Although not truly DPSC-based research, other efforts have been made to create an animal model to identify the elements that influence pulp regeneration [42, 43]. Torabinejad performed radiographic and histologic examinations with ferret cuspid teeth over 36–133 days after birth [43]. This author reported that ferret cuspid teeth exhibit anatomical, physiologic, histologic, and pathologic characteristics that are similar to those of human teeth. The ferret has four single-root teeth that are easily accessible for the performance of endodontic procedures and easy to evaluate radiographically and histologically. Torabinejad's model holds some significance as an animal model because ferrets are easier to handle and are cheaper than dogs and present fewer ethical issues than dogs, which are popular pets.

Other researchers have created orthotopic animal models with small animals instead of large animals, such as dogs, pigs, and ferrets. Simon et al. evaluate mice as an in vivo model for the study of pulpal healing in response to direct pulp capping [42]. These authors proposed the possibilities of orthotopic transplantation research with mouse teeth in preliminary studies despite the difficult accessibility and the small sizes of the teeth. Despite their many advantages as experiment animals, small animals, such as rodents, have been considered to be inappropriate for orthotopic transplantation animal models due to their small teeth [14, 43]. However, it became possible to apply DPSCs to the teeth of small animals and to perform histological and radiological observations of those teeth because of the use of microscopes, the developments in experimental instruments, and the introduction of scaffold-free approaches [42, 44]. Additional research on the development of rodent animal models will aid the development of new orthotopic models.

3. Conclusion

Recently, many studies have approached the pulp-dentin complex regeneration with DPSCs. While it is important to perform research on cells, scaffolds, and growth factors, it is also critical to develop animal models for preclinical trials. Although no human studies have yet been performed, research has been conducted with various types of animals and produced promising results.

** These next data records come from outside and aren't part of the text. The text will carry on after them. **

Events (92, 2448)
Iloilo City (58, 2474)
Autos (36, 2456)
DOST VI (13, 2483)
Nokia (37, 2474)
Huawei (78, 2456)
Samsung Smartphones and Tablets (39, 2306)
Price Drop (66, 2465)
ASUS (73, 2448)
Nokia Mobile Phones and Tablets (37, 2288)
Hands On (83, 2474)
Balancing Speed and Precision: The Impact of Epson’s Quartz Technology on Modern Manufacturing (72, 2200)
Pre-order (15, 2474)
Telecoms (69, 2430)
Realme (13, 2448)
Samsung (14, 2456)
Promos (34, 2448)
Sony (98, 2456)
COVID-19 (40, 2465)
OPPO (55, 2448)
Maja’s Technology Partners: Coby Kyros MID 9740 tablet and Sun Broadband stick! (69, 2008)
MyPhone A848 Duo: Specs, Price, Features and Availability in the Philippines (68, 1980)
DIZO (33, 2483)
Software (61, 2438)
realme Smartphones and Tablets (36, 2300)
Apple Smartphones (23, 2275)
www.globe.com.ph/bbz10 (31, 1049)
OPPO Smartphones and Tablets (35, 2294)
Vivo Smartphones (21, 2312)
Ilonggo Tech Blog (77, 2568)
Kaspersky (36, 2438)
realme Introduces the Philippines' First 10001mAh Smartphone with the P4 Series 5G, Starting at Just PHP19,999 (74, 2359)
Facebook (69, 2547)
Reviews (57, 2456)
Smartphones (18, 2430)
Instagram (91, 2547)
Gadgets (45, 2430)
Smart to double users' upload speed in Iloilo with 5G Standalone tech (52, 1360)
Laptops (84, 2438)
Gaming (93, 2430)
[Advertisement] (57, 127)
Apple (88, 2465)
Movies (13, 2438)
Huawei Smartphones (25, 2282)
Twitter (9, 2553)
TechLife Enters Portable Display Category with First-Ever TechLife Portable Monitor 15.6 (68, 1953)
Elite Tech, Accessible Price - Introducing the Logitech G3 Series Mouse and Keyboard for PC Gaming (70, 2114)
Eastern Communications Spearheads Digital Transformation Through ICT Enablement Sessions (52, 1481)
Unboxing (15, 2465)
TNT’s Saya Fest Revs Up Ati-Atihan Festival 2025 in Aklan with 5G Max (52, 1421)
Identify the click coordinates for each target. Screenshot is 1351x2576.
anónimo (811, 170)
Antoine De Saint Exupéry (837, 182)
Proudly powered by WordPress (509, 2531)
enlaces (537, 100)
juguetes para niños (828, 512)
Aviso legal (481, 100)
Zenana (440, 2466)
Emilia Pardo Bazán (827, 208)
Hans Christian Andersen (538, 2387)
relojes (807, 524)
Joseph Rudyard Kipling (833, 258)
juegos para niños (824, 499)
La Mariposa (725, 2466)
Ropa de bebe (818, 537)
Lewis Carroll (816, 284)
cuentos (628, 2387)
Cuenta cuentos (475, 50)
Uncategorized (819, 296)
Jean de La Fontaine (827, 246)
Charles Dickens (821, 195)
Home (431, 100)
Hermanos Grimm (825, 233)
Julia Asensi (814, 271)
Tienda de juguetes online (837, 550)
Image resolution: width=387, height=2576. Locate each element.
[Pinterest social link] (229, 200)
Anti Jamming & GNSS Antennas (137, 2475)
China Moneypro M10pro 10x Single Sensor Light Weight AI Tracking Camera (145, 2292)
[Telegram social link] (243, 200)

According to a review of various studies of DPSCs, the majority of studies have used mouse subcutaneous tissues and dog teeth for animal models. There is no way to know which animal model better reproduces the clinical environment, but the results of an orthotopic transplantation experiment will be more reliable than those of ectopic transplantation experiments. The problem is that orthotopic transplantation research lags behind ectopic transplantation research in both quantity and quality. Sufficient orthotopic transplantation research should be conducted before clinical trials are initiated. If an animal model is developed which is easier to use and more versatile than the currently popular models (e.g., the canine pulp model), that model will be of substantial benefit to research on pulp-dentin complex regeneration.